>> Begin DATA LINES

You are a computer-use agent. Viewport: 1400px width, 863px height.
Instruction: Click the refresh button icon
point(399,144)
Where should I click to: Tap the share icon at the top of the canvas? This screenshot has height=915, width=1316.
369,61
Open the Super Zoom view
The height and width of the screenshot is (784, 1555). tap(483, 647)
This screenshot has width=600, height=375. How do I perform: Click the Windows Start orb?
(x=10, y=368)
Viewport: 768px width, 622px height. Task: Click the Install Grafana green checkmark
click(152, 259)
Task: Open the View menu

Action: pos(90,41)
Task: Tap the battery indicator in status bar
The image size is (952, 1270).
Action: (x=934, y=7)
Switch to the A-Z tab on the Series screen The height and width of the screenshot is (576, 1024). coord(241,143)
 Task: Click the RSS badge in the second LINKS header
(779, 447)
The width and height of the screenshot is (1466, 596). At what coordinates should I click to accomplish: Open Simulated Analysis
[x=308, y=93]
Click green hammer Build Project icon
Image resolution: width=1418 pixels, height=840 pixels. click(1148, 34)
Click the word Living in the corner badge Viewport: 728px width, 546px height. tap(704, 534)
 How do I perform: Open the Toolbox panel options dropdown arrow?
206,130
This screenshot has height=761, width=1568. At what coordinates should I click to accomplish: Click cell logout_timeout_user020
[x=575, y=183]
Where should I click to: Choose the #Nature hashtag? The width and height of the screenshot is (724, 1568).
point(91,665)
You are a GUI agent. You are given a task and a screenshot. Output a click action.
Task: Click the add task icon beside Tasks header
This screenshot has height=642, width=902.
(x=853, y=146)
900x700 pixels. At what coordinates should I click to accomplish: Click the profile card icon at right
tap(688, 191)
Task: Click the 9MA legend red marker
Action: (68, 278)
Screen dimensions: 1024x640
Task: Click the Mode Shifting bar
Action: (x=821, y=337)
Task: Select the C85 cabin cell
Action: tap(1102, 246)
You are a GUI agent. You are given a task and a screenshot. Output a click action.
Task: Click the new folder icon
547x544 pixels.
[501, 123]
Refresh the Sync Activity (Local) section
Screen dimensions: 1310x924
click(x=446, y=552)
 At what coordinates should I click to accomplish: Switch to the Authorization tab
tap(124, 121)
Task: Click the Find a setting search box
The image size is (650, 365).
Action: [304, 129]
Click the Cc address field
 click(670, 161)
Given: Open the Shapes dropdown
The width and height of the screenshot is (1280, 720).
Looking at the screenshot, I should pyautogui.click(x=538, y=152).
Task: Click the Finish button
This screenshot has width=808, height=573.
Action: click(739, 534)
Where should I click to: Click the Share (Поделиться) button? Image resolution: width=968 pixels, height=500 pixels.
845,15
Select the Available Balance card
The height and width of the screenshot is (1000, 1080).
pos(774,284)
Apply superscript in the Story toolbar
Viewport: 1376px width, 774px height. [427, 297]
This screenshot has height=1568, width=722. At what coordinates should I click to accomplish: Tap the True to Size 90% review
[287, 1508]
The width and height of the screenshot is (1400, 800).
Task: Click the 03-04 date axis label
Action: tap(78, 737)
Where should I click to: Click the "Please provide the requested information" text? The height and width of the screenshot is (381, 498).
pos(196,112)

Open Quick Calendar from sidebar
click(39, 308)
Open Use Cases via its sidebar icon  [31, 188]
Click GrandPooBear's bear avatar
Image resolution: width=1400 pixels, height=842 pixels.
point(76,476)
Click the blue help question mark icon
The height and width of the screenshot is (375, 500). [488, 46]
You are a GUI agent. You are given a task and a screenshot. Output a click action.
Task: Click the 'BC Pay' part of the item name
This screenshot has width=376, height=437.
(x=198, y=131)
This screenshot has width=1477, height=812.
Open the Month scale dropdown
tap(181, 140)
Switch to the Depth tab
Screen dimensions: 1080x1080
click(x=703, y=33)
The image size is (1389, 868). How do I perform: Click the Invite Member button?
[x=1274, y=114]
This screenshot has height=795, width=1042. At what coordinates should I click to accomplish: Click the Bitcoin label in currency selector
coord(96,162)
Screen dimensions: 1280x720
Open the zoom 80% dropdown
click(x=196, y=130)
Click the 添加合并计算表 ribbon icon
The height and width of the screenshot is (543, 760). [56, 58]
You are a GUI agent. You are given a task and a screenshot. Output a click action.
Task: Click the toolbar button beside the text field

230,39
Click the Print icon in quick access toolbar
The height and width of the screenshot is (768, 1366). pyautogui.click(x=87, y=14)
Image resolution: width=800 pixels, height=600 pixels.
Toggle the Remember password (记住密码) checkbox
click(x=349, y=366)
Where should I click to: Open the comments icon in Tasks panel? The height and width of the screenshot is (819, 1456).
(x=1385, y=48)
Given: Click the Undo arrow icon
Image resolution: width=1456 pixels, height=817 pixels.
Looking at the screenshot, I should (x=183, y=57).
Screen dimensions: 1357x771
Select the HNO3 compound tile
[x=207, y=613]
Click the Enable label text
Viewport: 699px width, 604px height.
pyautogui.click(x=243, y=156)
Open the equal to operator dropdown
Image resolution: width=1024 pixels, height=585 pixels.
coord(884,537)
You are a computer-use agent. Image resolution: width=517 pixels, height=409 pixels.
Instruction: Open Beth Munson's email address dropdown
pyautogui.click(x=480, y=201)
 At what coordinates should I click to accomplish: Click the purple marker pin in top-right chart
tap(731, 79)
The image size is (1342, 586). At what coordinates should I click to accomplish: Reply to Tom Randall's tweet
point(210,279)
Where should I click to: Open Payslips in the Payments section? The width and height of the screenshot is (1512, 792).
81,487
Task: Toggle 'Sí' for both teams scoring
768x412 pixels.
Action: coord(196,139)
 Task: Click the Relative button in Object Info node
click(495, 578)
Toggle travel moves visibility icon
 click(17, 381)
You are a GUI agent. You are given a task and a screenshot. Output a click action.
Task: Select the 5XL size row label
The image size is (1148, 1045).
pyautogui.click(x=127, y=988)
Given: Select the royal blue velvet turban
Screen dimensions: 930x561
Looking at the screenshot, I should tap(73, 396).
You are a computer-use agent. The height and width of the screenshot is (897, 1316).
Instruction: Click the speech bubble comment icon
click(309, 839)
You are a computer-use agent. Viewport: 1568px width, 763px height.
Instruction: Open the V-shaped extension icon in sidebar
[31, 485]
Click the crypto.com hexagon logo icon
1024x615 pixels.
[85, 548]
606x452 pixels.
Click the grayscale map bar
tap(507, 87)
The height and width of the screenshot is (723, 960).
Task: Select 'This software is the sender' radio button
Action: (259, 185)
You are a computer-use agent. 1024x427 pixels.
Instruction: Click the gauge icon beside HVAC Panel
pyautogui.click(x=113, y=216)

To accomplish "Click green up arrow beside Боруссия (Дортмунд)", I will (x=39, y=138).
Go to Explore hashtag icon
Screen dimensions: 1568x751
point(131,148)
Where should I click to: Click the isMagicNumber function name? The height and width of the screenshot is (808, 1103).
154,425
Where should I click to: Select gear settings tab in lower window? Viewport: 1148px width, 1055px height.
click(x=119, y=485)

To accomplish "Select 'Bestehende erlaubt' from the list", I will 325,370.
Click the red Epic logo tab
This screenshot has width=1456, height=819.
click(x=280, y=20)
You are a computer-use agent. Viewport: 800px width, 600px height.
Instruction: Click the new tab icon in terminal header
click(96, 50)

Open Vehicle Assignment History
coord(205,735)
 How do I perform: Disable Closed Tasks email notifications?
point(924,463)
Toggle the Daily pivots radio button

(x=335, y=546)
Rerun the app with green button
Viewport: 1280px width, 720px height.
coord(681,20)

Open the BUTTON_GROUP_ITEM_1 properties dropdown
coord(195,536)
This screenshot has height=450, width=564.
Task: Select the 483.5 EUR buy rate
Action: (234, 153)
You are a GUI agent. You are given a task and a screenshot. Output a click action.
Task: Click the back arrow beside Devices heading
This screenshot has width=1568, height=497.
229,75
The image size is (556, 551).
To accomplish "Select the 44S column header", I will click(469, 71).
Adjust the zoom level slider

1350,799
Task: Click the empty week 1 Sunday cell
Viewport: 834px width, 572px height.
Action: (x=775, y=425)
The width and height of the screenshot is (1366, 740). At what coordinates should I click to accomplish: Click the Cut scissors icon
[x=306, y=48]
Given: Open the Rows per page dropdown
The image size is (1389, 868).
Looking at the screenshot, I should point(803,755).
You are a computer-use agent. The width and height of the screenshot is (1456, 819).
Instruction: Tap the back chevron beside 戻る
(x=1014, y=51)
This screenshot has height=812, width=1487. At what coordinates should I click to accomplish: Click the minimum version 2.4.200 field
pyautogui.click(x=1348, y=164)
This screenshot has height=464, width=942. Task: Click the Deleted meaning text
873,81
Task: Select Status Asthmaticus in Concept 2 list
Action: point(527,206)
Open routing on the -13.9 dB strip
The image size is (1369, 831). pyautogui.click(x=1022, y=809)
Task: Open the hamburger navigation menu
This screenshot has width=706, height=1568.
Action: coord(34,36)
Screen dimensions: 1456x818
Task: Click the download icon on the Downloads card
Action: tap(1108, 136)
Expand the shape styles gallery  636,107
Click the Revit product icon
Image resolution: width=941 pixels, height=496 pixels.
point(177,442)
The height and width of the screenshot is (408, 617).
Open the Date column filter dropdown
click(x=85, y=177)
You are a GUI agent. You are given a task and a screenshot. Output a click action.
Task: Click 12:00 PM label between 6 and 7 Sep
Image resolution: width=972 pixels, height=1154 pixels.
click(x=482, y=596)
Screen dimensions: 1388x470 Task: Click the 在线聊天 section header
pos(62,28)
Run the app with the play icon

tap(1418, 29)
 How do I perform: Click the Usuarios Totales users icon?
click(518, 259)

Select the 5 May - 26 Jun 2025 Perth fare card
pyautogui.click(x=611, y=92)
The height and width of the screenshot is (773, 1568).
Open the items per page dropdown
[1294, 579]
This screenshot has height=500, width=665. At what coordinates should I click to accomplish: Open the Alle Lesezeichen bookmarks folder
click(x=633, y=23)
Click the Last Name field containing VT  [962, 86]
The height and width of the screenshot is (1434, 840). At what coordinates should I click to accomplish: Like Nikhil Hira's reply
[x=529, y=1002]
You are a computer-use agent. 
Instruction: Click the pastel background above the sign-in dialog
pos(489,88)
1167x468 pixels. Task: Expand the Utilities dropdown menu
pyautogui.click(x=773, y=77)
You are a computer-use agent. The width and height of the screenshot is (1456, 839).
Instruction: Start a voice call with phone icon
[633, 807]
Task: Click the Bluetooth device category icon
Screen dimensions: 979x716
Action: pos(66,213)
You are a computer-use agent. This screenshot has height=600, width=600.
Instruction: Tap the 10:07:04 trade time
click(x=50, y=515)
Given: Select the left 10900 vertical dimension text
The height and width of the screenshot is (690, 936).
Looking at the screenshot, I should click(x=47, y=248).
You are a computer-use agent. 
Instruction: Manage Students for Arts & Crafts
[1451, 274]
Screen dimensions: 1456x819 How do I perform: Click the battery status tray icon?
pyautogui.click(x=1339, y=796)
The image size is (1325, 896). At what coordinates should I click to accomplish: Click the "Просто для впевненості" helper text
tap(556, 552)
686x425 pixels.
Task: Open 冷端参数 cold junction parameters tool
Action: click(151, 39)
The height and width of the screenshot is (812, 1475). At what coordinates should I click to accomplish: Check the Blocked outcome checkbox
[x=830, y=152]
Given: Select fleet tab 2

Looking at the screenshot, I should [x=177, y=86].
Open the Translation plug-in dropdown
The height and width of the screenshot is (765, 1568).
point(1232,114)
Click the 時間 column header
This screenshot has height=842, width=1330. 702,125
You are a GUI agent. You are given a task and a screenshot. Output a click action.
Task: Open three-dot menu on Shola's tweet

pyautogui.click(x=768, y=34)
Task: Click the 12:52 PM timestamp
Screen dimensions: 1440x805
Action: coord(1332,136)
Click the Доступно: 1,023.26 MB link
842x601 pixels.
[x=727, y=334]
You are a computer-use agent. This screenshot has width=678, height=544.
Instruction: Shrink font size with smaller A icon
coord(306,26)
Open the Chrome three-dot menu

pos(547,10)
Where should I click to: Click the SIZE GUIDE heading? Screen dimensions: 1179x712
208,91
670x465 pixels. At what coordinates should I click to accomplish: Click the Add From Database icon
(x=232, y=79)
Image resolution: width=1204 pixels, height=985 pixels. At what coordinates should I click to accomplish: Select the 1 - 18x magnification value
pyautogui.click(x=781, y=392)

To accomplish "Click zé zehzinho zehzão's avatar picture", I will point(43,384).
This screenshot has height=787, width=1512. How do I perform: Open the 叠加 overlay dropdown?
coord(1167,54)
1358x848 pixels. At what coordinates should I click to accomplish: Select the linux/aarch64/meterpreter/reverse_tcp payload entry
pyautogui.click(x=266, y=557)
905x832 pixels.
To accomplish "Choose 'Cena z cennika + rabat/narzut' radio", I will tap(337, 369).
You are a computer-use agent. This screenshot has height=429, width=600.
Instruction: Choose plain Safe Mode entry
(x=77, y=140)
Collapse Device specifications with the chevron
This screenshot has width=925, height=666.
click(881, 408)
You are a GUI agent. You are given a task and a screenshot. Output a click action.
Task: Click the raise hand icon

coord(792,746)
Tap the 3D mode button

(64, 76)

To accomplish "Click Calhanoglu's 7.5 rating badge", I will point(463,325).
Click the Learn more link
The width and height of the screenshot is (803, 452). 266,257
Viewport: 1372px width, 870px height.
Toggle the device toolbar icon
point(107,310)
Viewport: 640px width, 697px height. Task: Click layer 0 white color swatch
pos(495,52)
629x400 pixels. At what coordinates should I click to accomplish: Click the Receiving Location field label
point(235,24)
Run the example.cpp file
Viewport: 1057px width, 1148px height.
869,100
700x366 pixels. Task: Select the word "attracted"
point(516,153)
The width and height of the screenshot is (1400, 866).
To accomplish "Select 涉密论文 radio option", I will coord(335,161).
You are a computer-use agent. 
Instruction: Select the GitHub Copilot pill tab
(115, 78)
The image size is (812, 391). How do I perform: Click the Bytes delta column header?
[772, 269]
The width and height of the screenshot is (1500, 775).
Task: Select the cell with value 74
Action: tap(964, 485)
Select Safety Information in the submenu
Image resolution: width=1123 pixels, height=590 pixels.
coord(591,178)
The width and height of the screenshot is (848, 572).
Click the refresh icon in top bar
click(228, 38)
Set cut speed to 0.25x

>> End DATA LINES

- [SET PROBLEM]
Copy the data verbatim, from the line containing "Where should I click to: Click the Share" through the line containing "The height and width of the screenshot is (375, 500).", including both of those lines.

- [ANSWER TO THE TASK]
Where should I click to: Click the Share (Поделиться) button? Image resolution: width=968 pixels, height=500 pixels.
845,15
Select the Available Balance card
The height and width of the screenshot is (1000, 1080).
pos(774,284)
Apply superscript in the Story toolbar
Viewport: 1376px width, 774px height. [427, 297]
This screenshot has height=1568, width=722. At what coordinates should I click to accomplish: Tap the True to Size 90% review
[287, 1508]
The width and height of the screenshot is (1400, 800).
Task: Click the 03-04 date axis label
Action: tap(78, 737)
Where should I click to: Click the "Please provide the requested information" text? The height and width of the screenshot is (381, 498).
pos(196,112)

Open Quick Calendar from sidebar
click(39, 308)
Open Use Cases via its sidebar icon  [31, 188]
Click GrandPooBear's bear avatar
Image resolution: width=1400 pixels, height=842 pixels.
point(76,476)
Click the blue help question mark icon
The height and width of the screenshot is (375, 500). [488, 46]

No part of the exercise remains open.